Cool Warren, Ohio, teen boy fads
It was the summer of 1951. We had just finished 10th grade. I really thought we were quite stylish when two other classmates and I went for a stroll looking for girls on the boardwalk of an upscale East coast resort town called Rehoboth Beach. However, the way we were dressed resulted in catcalls and snickers as we walked along. We were almost oblivious to all this attention. Our mission was to meet girls.
Our Warren, Ohio-style teen boys’ outfits consisted of blue jeans tightly pegged and rolled at the ankles, white socks, blue suede shoes and a white T-shirt with the sleeves tightly rolled up to the armpits. This was to show off well-muscled shoulder caps (deltoids) if we had any. None of us smoked, but if we did, a pack of cigarettes would be included in that sleeve roll.
We didn’t go so far as having duck butt (DA) haircuts, but nevertheless, we thought we were really cool. The other teens at this resort didn’t seem to think so, and even pointed at us with the girls holding one open hand over their mouths. We thought they were gesturing their approval of our fashion statements. The guys and girls there were wearing strange long-legged shorts they called Bermudas.
Back in Warren, guys my age indulged in many styling quirks. I purchased my favorite suit at Larry’s Squire Shop on East Market next to the Masonic temple. It was a light beige flannel. The coat had flapped pockets, wide lapels with a one button roll, double vents in the back, huge shoulder pads, and my Hi-Y pin in the button hole. The cuffed trousers were pegged to a very conservative 15 inches (A 14-inch peg was the coolest.) They had tunnel loops for the belt, flapped back pockets, and a French seam down each trouser leg with a half-inch flap that hid a complementary brown stripe.
Accessories included a pink or yellow shirt with French cuffs and over-sized cuff links, a skinny brown knit tie tied in a double Windsor knot, the ever-present white socks, and brown wing-tip suede shoes. This, in my mind, was the epitome of style.
At school we wore the previously mentioned jeans and T-shirt. But, sometimes, during a short burst of faddism, we wore either chartreuse or fuchsia socks.
In cooler weather, we wore our T-shirts backwards in order to bring the neckline up closer to the throat so that it displayed a huge white vee when we wore a pullover gaucho shirt with one or two buttons left undone. Of course, we had to turn the collar up. I don’t recall of seeing very many zippered leather jackets as seen in “Grease,” but Eisenhower-style jackets were popular.
Most of us followed this style formula quite carefully.

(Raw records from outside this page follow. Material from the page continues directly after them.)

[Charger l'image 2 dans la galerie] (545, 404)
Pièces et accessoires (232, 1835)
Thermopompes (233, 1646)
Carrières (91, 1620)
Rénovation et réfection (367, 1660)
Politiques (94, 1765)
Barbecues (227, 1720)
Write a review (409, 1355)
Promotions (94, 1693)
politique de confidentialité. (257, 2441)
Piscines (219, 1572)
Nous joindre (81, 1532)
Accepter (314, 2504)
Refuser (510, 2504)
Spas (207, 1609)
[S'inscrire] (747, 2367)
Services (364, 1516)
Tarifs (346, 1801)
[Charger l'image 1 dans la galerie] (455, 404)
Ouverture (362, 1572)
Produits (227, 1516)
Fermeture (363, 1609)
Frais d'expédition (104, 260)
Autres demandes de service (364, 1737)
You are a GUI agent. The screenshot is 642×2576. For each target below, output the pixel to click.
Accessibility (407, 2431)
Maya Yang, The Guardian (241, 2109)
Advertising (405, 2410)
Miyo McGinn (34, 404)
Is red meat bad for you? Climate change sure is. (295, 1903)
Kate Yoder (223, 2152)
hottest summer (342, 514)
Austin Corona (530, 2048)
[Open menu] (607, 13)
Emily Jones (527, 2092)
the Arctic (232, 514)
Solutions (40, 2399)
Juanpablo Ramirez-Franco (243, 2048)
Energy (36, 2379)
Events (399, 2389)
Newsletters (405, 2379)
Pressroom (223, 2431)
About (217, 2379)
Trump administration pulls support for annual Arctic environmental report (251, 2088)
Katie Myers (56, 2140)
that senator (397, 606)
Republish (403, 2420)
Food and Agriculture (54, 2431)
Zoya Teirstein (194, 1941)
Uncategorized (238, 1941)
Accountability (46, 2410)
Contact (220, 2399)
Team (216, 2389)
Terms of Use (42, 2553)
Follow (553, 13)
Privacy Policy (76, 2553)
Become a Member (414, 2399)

We carried a suede brush to keep our shoes pristine and, sometimes, a pocket comb either to keep a greased DA haircut in place or to assist in keeping butch-waxed hair standing tall.
We all looked pretty much alike and sometimes made a little fun of our good-looking friend, Charlie. He wore neatly-pressed pleated and cuffed gabardine cotton or wool slacks, dark socks, shiny leather shoes — like Weejun penny loafers, collared shirts, and cashmere V-necked sweaters. He also had an old man haircut with no long sideburns. His parents took him out of town to buy clothes. He fit in well as a friend, but his attire was just plain out of it.
Perhaps you might have guessed, Charlie was voted by his classmates as being the best-dressed kid in the class. Maybe it was the girls who swung that vote.
Anyway, all of these clothing fads were taboo when we went out into the full-time working world or went on to college.